TASK INSTRUCTIONS - For the string "chevron", count the lines in the records below that contain it. Answer with that number alone.

DATA FOR THIS TASK -
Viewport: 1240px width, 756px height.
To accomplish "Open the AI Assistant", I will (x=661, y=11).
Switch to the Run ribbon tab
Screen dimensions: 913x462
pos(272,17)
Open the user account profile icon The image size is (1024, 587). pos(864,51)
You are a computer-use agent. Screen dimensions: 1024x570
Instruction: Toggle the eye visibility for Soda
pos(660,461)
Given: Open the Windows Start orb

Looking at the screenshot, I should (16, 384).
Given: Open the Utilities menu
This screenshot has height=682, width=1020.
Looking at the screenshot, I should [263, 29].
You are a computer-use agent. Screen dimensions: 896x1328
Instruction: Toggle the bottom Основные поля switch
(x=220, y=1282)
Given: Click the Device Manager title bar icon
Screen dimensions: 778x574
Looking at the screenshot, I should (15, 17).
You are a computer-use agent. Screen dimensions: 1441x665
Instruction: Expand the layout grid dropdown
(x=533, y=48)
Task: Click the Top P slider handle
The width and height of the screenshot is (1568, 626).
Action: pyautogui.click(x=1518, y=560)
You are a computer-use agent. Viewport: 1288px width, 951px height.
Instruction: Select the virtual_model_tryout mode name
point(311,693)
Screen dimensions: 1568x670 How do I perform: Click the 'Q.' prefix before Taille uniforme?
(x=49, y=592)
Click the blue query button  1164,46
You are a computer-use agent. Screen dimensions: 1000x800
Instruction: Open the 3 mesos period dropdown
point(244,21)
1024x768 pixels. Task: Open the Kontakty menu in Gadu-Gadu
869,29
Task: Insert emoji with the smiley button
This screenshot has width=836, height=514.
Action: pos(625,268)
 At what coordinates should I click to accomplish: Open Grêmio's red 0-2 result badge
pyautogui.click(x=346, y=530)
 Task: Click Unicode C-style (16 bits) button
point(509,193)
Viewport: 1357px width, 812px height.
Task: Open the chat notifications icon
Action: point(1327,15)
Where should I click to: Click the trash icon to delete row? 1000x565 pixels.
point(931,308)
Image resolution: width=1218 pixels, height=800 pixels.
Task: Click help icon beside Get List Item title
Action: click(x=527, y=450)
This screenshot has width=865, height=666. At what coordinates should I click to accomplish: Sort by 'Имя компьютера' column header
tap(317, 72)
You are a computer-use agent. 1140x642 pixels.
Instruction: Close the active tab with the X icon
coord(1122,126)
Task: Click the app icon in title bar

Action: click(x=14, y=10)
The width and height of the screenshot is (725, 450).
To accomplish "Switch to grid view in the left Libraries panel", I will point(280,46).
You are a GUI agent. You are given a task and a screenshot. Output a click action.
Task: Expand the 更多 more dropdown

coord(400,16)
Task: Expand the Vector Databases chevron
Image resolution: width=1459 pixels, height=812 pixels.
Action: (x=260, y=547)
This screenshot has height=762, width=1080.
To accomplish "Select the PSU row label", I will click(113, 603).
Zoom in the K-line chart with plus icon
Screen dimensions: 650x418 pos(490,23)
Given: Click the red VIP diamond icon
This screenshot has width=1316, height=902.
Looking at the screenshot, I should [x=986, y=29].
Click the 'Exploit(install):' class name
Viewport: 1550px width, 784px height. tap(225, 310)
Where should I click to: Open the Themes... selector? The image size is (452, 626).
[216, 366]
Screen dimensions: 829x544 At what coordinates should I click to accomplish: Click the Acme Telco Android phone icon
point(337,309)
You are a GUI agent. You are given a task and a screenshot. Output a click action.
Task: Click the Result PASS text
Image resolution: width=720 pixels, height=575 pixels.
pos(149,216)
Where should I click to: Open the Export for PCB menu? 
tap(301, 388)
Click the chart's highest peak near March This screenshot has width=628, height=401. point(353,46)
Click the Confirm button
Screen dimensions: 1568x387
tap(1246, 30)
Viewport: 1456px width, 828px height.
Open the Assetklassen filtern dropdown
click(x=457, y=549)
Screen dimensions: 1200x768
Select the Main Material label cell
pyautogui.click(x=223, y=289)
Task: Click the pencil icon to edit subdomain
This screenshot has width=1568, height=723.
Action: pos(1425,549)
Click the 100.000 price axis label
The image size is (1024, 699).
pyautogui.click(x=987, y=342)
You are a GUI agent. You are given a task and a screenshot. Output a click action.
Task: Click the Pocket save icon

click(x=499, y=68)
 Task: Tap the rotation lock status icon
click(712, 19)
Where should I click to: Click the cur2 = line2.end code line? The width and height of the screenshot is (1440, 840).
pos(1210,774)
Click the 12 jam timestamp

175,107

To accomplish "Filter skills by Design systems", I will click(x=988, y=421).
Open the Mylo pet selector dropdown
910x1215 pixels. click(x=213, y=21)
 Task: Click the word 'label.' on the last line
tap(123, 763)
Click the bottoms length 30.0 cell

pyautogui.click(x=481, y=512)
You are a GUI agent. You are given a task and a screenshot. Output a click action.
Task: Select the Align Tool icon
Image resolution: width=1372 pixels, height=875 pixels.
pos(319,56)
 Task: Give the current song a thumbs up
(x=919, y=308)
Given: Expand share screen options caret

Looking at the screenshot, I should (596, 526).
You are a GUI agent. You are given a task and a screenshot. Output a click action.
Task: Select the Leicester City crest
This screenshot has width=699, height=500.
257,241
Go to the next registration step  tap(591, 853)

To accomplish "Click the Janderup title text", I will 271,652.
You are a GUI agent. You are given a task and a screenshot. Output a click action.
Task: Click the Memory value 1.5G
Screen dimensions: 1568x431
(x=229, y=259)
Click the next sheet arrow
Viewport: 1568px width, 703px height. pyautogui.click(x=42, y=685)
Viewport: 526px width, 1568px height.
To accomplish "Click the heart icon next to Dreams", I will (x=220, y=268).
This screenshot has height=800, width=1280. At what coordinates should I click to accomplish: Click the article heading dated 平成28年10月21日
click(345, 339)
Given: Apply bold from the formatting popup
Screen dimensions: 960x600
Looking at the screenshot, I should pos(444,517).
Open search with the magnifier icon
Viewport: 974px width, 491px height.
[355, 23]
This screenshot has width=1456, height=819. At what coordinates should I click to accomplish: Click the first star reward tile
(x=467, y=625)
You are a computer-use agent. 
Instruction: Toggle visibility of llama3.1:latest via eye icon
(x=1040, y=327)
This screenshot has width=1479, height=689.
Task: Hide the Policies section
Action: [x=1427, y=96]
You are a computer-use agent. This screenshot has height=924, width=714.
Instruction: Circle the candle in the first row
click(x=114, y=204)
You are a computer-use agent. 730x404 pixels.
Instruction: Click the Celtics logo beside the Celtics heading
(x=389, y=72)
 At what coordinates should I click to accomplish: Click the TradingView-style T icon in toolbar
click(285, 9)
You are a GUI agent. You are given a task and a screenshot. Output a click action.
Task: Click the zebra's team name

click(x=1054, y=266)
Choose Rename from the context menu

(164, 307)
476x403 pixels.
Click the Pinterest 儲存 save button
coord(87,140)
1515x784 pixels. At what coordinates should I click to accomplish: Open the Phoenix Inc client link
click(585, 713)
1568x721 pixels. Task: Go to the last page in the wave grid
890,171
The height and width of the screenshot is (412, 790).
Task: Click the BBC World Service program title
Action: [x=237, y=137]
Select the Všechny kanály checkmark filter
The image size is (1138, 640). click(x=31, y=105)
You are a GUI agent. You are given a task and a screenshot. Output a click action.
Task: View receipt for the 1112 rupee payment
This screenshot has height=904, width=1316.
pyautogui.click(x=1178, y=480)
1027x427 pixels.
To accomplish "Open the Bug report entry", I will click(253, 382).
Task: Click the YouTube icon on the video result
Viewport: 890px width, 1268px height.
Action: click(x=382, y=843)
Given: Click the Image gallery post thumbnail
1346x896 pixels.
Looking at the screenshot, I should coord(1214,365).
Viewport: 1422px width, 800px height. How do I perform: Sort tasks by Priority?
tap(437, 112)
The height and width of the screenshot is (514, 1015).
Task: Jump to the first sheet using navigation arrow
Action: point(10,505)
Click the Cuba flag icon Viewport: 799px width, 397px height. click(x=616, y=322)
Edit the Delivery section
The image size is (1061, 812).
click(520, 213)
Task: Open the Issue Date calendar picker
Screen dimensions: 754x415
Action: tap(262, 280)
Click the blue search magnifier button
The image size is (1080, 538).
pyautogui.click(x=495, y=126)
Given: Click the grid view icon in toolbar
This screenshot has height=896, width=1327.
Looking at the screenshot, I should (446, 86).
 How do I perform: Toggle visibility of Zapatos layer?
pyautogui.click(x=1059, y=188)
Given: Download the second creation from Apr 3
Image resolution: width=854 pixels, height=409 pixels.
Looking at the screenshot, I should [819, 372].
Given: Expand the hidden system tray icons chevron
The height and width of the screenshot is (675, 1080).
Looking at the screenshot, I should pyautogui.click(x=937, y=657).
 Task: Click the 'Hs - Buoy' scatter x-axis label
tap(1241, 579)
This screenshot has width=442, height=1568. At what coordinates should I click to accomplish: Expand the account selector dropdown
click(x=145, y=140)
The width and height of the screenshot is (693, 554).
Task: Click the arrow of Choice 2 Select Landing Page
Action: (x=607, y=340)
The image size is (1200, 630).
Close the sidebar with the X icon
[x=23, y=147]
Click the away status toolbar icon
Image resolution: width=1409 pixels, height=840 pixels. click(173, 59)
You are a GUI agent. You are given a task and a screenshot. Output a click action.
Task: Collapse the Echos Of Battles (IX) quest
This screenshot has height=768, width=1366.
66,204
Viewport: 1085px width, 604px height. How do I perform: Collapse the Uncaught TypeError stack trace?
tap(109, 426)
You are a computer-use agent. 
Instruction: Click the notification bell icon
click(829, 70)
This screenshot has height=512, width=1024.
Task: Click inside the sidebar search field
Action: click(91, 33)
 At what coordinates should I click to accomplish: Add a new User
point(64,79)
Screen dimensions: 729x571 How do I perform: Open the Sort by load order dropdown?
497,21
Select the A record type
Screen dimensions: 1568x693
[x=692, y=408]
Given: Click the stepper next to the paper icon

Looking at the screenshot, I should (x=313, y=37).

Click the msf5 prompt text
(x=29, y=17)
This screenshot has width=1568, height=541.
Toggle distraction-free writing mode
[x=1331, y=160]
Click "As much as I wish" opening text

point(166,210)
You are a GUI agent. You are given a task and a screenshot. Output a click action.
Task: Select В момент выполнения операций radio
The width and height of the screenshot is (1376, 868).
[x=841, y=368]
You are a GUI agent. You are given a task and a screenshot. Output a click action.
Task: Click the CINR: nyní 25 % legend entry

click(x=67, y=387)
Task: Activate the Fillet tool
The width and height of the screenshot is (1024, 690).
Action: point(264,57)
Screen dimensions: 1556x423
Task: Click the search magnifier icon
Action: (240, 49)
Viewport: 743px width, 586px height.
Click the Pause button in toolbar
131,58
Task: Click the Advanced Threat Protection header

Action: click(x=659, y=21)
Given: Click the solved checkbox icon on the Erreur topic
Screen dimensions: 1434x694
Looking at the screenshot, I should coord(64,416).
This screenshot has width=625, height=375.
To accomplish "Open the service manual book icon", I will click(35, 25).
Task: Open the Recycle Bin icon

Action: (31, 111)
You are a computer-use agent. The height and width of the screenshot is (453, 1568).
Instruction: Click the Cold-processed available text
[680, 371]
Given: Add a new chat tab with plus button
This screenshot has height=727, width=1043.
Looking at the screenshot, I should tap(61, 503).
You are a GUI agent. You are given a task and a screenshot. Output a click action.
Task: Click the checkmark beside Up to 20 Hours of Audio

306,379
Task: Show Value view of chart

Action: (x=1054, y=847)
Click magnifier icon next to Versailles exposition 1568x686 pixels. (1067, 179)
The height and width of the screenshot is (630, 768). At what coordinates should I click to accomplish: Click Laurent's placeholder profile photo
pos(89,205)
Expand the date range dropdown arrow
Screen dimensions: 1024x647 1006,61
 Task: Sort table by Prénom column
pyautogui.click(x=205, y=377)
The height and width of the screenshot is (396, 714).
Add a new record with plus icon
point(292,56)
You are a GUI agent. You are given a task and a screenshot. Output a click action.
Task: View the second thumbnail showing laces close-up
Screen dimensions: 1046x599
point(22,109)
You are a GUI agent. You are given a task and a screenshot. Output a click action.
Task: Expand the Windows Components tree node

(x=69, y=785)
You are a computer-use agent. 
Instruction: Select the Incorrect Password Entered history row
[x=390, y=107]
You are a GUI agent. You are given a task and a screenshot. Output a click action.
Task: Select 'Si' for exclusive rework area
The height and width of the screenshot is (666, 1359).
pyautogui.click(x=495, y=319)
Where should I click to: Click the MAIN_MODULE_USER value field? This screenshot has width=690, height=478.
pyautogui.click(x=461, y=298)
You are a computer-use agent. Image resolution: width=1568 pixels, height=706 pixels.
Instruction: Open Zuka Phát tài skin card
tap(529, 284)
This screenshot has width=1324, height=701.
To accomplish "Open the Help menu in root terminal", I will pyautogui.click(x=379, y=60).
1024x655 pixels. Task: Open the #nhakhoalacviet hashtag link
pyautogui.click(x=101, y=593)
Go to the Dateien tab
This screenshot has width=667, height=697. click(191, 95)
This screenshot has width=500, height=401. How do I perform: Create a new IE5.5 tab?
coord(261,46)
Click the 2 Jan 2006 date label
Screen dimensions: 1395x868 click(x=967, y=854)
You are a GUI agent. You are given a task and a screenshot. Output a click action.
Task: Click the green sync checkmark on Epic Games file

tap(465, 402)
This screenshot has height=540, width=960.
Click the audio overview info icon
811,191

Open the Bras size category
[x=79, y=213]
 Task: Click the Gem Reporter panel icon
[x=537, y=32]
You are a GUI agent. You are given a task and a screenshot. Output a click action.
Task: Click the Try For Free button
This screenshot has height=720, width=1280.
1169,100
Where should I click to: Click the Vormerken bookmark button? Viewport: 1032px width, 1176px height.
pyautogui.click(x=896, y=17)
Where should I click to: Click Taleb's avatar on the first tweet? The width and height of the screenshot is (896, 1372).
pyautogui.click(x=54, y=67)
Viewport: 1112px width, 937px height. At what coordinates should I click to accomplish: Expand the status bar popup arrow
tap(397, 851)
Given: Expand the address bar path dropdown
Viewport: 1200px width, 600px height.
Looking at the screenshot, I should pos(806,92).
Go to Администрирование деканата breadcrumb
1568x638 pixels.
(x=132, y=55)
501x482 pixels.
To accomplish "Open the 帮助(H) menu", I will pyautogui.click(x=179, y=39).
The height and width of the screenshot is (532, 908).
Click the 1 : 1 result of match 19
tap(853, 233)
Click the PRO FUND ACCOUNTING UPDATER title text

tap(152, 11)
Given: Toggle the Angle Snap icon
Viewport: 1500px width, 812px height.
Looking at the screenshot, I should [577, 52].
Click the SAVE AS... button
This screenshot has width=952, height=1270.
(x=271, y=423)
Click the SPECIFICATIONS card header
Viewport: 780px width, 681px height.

EXERCISE RESULT - 2